Well I went back and picked up a pair of black McNeils and there's a pair of blue Players waiting for me - so the AE model could end up being "sell them THREE". 

Sent from my PC36100 using Tapatalk


----------



## turbofreckles

I am a long time lurker and finally decided to join. I have been looking for new "grown-up" shoes and went ahead and purchased a pair of Allen Edmonds New Haven's in black. I ordered them on Sunday and they arrive by Thursday, so I can wear them to a wedding this coming weekend. I can't wait and hope they fit well! Before I bought them, I acquired two $35 gift cards, but it only allows one card per item, so I have an extra one. If anyone wants it for $25, same price which I got it at (save yourself an additional 10 bucks), I can email you the number and pin. I would obviously like to use paypal. I apologize if this is not the correct venue for this? My name here is the same as my ebay name.


----------



## Angeland

BUCKSFAN!
My local AE shop has a pair of Leeds in shell like these in my size (a rarity). The gal there said she would hold them for me until the sale ended. I don't even need them, but the picture you sent is making my mouth water!


----------



## turbofreckles

I went ahead and listed it on ebay under my same name: turbofreckles


----------



## Colin Hall

Tubrofreckles... I suspect you actually have recrafting cards (coupons vs. gift cards) that are good for $35 off the purchase of a new pair of AE's on-line or at the store. The Recraft cards are time sensative and are only valid for 90 days. So, before you sell them to someone you may want to make sure the cards are still valid. If you have gift cards it will say gift card on it and you can use the card for anything -- not limited to a purchase of a new pair of shoes.


----------



## Bucksfan

Angeland, I'm happy you like the pics.

The Leeds in shell has really grown on me; simple yet beautiful. I jumped on these for the same reason you are considering them - because my local (or at least most local) AE outlet (Jeffersonville, OH) had them in my size (strangely, 12 E in the Leeds, yet 12D in most other lasts) and then the sale came along. I love my burgundy pair of leeds, and I needed a pair of black dress shoes... and the way these are built, I very well may be buried in them (which is hopefully a long way off - I'm 33 now). 

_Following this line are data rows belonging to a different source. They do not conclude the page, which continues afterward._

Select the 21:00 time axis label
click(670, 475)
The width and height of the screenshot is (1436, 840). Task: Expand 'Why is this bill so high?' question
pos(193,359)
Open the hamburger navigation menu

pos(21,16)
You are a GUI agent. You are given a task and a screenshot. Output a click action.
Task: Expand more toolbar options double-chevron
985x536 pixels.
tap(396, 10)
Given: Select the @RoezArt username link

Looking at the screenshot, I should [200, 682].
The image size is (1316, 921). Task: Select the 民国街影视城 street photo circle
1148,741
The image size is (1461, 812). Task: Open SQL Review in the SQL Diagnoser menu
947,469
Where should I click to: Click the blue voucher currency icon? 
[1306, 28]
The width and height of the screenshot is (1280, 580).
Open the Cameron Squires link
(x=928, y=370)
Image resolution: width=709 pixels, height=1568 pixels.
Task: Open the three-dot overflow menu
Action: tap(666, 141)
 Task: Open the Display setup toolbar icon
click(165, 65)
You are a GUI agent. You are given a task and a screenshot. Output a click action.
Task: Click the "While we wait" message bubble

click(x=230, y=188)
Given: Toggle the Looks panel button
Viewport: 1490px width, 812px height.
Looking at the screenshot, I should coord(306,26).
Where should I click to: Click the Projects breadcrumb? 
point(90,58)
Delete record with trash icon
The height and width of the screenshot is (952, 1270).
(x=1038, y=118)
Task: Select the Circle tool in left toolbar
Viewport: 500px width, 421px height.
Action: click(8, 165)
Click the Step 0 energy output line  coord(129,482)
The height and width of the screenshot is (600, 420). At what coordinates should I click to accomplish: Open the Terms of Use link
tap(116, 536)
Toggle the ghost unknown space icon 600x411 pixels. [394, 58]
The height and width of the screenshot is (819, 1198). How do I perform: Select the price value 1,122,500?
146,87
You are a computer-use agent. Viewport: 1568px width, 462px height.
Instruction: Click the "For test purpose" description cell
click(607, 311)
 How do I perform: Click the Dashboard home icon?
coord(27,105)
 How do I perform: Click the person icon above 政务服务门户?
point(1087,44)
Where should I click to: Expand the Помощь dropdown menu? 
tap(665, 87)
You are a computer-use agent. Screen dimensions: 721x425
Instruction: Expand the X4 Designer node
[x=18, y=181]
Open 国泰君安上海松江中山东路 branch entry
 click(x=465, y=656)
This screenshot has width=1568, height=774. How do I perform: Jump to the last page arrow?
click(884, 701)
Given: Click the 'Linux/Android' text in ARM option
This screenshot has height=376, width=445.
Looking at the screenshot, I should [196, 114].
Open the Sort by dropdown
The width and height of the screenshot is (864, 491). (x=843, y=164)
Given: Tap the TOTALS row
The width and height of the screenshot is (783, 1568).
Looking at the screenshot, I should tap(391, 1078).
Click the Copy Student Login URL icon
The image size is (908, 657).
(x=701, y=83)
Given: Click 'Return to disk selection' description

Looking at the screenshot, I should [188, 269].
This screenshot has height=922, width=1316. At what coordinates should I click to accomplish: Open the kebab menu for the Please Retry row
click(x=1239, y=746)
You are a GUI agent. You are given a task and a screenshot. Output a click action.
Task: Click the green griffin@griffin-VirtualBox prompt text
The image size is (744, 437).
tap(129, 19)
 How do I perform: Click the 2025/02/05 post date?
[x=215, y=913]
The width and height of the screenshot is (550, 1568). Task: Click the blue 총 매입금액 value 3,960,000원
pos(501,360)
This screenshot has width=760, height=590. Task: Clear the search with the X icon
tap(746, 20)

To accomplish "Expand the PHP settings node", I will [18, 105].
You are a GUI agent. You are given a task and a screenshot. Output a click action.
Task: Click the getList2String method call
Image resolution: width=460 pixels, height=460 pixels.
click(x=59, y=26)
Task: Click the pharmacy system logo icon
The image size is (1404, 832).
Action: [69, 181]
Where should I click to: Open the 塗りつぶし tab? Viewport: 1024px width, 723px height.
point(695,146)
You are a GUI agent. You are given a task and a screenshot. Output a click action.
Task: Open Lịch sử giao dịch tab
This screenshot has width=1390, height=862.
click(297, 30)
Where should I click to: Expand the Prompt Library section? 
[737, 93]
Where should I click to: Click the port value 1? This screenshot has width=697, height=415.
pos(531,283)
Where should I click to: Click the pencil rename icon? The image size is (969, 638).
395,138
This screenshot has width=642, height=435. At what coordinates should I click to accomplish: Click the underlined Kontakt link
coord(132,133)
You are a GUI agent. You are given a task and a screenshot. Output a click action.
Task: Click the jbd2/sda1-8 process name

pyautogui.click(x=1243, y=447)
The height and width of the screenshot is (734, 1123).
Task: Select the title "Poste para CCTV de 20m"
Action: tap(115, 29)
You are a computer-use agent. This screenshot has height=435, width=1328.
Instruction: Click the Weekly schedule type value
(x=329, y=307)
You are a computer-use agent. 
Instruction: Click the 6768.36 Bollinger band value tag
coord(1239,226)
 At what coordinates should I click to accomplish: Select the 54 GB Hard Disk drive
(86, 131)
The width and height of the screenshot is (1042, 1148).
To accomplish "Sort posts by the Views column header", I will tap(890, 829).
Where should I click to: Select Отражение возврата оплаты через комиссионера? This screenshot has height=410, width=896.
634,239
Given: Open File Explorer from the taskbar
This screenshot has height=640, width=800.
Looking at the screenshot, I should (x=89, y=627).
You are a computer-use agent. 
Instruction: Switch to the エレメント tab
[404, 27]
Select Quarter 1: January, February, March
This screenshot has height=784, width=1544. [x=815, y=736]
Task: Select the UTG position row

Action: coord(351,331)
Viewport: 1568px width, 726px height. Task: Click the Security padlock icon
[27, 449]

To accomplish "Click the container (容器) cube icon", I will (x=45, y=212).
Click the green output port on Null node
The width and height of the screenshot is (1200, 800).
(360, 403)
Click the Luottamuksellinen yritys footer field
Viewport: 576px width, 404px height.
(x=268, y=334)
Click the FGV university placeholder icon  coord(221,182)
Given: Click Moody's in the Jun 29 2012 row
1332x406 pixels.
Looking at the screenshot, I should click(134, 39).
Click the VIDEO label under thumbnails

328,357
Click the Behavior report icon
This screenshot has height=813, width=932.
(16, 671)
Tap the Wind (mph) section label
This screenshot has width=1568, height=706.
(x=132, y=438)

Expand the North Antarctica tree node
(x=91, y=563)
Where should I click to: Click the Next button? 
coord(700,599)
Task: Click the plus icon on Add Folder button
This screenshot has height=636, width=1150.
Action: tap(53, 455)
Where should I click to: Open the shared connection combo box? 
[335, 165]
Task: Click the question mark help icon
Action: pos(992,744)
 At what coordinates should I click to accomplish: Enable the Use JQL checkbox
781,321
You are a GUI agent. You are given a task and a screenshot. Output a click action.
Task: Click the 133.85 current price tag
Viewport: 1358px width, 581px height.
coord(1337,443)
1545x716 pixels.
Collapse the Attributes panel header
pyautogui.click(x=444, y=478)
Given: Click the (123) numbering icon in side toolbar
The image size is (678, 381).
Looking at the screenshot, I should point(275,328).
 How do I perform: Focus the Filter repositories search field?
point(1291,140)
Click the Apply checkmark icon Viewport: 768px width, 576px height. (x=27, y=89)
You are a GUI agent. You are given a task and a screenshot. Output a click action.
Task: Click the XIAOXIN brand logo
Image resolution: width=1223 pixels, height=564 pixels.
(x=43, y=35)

If you end up getting them, plan to spend a few minutes brushing them. Mine came fairly dull and waxy, but after 15 minutes or so per shoe of a damp rag and a brush... you see the results.


----------



## turbofreckles

@ Colin, yes I forgot to mention that. It is valid 75 days from 9/28/11. I have verified its value on allenedmonds.com

Here is the direct link: https://www.ebay.com/itm/230682225470?ssPageName=STRK:MESELX:IT&_trksid=p3984.m1555.l2649#ht_500wt_1287

SOLD!


----------



## mrp

My 12C Brown Shell Strands arrived today (back order), they look great, just in time to replace the brown Strawfuts for the cooler season. 
Be breaking them in tomorrow, they will see 1 wear per week at most. 
Toe and Heel taps have of course been applied.


----------



## Bucksfan

mrp said:


> My 12C Brown Shell Strands arrived today (back order), they look great, just in time to replace the brown Strawfuts for the cooler season.
> Be breaking them in tomorrow, they will see 1 wear per week at most.
> Toe and Heel taps have of course been applied.


Enjoy! - I love mine.


----------



## mrp

Bucksfan said:


> Enjoy! - I love mine.


Thanks, I had to take a few moments today and just look at the shoes. I'm really pleased with them, in particular the highlight effect that light has on the surfaces. This has me thinking about other Strands.


----------



## Trevor

mrp said:


> Thanks, I had to take a few moments today and just look at the shoes. I'm really pleased with them, in particular the highlight effect that light has on the surfaces. This has me thinking about other Strands.


Very Nice! I have had my eye on those!


----------